Being immersed in hot water relaxed my joints immediately. The water was warmer than I expected (about 34 degrees celcius). Our physio spent time with each of us in turn to run through exercises, which we practised on the spot. One of these was ‘cycling’ while sitting down on a special underwater seat; another involved walking from left to right while holding the bar. I have a tendency to over-extend my joints (due to hypermobility) so had to work hard to avoid that. By the end of the session, I was exhausted as you don’t realise how much energy you’re using up just doing what initially seem like simple exercises. At the same time, it was fun and we had one or two laughs along the way.
Although it’s too early to say what difference it’s made, my joints did feel less painful while in the pool and I did feel better afterwards. As I’m waiting to go on another drug (Sulfasalazine) which won’t be for another few weeks (I need to have an MRI first), it will be interesting to see what impact this treatment (and other non-drug options) have in the meantime.
For the past few months I’ve been having regular physio sessions at hospital. Because I have Ehlers-Danlos Syndrome Type 3 (hypermobility) on top of Rheumatoid Arthritis, this means my legs and arms are more bendy than most people’s. Plus, apart from chronic pain throughout my body, my back feels ‘floppy’ as my core stability (if that’s what it’s called) isn’t great.

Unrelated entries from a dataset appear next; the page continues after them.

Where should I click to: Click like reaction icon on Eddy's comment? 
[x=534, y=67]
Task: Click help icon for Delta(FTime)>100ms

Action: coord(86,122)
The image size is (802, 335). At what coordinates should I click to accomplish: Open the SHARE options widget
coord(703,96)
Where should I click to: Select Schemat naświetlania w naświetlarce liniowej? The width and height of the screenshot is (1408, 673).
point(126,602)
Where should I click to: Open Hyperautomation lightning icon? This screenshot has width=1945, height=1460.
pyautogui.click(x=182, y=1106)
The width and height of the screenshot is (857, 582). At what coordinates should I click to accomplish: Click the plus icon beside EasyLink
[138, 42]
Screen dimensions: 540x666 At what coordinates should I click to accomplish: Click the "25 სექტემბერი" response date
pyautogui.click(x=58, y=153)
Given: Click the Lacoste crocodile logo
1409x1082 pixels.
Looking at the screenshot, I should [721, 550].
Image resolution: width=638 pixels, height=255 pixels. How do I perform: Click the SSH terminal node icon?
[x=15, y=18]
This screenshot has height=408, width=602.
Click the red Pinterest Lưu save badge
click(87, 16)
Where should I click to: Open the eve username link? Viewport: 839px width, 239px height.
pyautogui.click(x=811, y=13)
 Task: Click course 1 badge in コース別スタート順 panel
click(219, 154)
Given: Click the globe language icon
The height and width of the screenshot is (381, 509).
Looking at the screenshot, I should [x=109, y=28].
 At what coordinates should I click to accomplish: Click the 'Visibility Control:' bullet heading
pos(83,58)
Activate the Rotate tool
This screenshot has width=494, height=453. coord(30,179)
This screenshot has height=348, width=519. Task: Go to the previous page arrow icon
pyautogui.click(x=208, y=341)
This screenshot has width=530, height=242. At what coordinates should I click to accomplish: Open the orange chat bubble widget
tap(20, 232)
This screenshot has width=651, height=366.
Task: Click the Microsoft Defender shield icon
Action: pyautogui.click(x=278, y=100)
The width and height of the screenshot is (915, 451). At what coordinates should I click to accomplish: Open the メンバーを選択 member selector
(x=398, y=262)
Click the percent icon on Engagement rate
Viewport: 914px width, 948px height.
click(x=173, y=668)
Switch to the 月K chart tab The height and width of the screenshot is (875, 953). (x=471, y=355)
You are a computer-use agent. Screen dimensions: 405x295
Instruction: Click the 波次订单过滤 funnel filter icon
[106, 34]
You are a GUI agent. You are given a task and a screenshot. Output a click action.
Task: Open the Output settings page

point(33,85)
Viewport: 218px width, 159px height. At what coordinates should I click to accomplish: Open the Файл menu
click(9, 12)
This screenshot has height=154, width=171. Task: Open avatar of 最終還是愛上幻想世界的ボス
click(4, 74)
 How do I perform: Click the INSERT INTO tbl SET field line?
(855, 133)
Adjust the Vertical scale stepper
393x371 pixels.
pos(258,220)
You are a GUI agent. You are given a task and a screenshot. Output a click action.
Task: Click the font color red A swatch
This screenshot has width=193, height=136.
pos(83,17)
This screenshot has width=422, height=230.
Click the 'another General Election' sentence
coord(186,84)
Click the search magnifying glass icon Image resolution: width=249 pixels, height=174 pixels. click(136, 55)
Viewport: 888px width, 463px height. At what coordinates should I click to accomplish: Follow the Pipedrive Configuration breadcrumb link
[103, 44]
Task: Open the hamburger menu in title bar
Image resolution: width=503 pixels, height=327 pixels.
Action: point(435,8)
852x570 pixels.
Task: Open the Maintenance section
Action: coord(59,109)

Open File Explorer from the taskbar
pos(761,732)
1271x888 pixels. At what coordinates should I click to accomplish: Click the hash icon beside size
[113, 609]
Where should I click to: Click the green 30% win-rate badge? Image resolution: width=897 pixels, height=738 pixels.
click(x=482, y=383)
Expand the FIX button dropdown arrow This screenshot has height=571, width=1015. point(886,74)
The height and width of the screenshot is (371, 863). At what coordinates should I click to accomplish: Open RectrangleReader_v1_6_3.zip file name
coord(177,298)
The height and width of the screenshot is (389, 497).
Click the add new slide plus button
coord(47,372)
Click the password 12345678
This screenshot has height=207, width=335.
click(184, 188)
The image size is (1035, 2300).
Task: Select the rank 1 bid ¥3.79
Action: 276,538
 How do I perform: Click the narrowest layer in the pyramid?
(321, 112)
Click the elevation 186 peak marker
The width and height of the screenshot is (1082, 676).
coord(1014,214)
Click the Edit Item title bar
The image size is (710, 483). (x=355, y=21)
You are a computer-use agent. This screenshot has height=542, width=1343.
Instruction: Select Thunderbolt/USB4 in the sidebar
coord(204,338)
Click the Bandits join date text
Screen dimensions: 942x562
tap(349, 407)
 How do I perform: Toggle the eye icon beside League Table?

The first time I went, I was given a back brace which I wrapped round my lower back. It looked strangely like a corset. Amazingly, as soon as I put it on I found it easier to stand and move around (normally it takes so much effort just to stand still). Wearing it has also helped alleviate lower back-pain. It’s easier to wear out and about in winter than the summer as I prefer to wear it under my clothes than on top!
When it comes to the exercises, I always want to push myself harder. So the physio will ask me to lean against a wall and slide down to a 45 degree angle, rather than 90 degree angle, and hold the position for a few seconds. Another exercise I’ve been doing while making herbal tea is ‘gluteal strengthening’ – in other words, clenching the buttocks. Also walking backwards, sliding each foot along the floor. Using a bottle of shampoo in one hand and conditioner in the other instead of weights to exercise the muscles in the shoulders (deltoids) and arms (biceps and triceps). These are just some of the exercises I’ve been doing. Although at first it doesn’t feel as if it’s achieving much, I know that cumulatively it’s starting to work as I feel like I have more strength in my muscles. Not sure if there’s a definitive way to measure that though.
One hazard of sliding up and down the wall and holding the position is that if you’re wearing blue jeans (or anything with a strong colour for that matter), it will rub off on the wall. This happened when I stayed with my sister for a few days and her boyfriend noticed a vertical mark in the sitting room, saying: ‘What’s that blue line?’ I was mortified as I suddenly realised that was due to my exercises! Luckily we all saw the funny side and it came off easily with water. I’m looking forward to seeing which exercises I’ll be trying next, as I find it helps distract from the chronic pain as well as there being something slightly comic about the whole situation. It really is a laugh or cry situation when you have multiple chronic health conditions, and my mid-year’s resolution is definitely to do more non-medical things and have more fun.